Will you output all of the data below exactly, omitting the images?

· · · ·

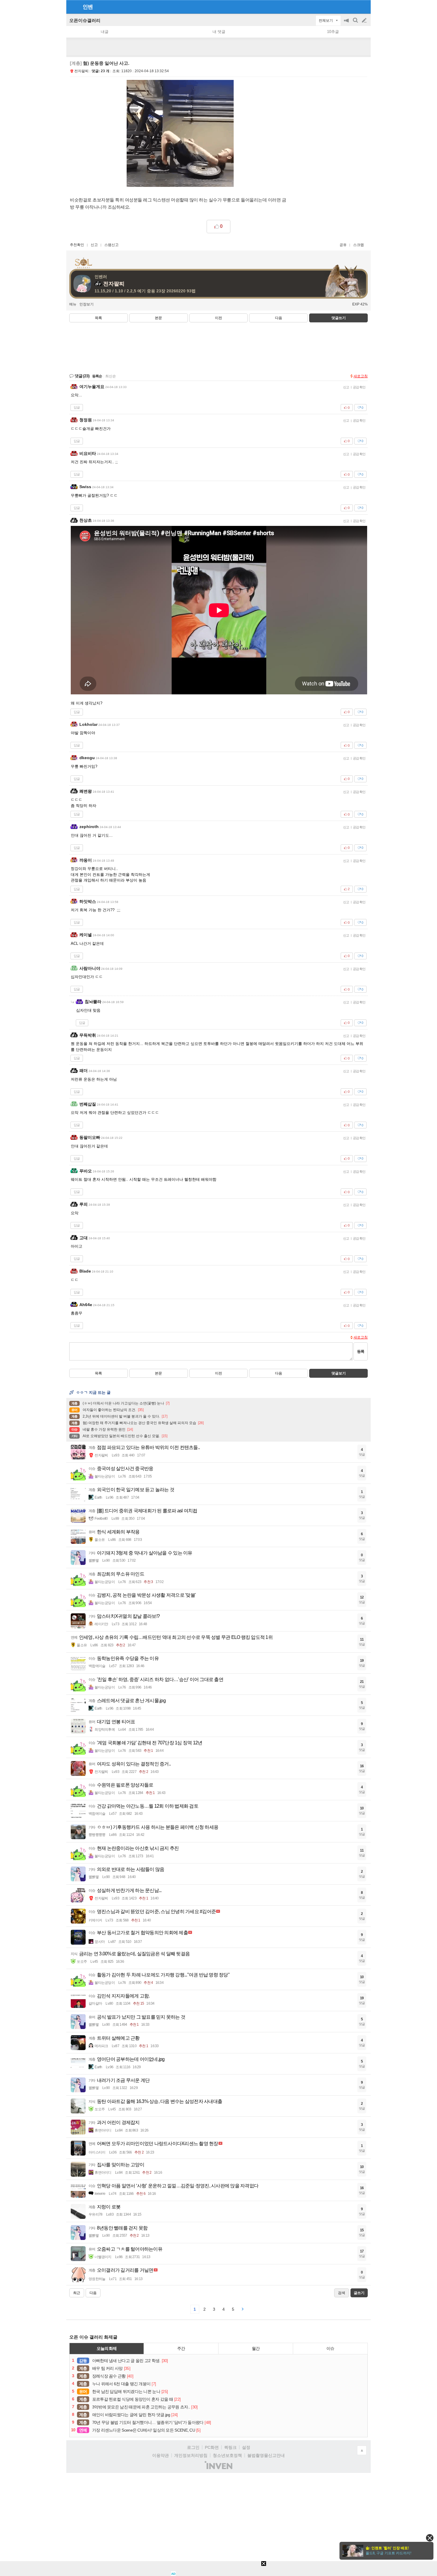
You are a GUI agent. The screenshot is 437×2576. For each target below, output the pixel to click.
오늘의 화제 (107, 2348)
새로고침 (360, 376)
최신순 (110, 376)
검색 (341, 2293)
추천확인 (77, 245)
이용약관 (160, 2455)
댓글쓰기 (338, 318)
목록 (98, 318)
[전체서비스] (363, 6)
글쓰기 (365, 20)
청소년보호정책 (227, 2455)
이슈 (330, 2348)
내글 (105, 31)
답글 (77, 407)
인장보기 (86, 304)
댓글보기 (338, 1373)
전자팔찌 (81, 71)
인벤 (88, 7)
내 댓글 (219, 31)
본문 (158, 318)
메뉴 (72, 304)
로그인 (193, 2447)
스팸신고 (111, 245)
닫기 (429, 2538)
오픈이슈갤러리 (84, 20)
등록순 (97, 376)
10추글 (333, 31)
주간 (181, 2348)
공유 (343, 245)
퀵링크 (230, 2447)
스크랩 (358, 245)
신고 (94, 245)
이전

· · · ·

WRITTEN ANSWER -
You are a GUI agent. The screenshot is 437×2576. For each target below, output the pixel to click.
오늘의 화제 (107, 2348)
새로고침 (360, 376)
최신순 (110, 376)
검색 (341, 2293)
추천확인 (77, 245)
이용약관 (160, 2455)
댓글쓰기 (338, 318)
목록 (98, 318)
[전체서비스] (363, 6)
글쓰기 (365, 20)
청소년보호정책 (227, 2455)
이슈 (330, 2348)
내글 (105, 31)
답글 (77, 407)
인장보기 (86, 304)
댓글보기 (338, 1373)
전자팔찌 (81, 71)
인벤 (88, 7)
내 댓글 (219, 31)
본문 (158, 318)
메뉴 (72, 304)
로그인 (193, 2447)
스팸신고 (111, 245)
닫기 (429, 2538)
오픈이슈갤러리 (84, 20)
등록순 (97, 376)
10추글 (333, 31)
주간 (181, 2348)
공유 (343, 245)
퀵링크 (230, 2447)
스크랩 (358, 245)
신고 (94, 245)
이전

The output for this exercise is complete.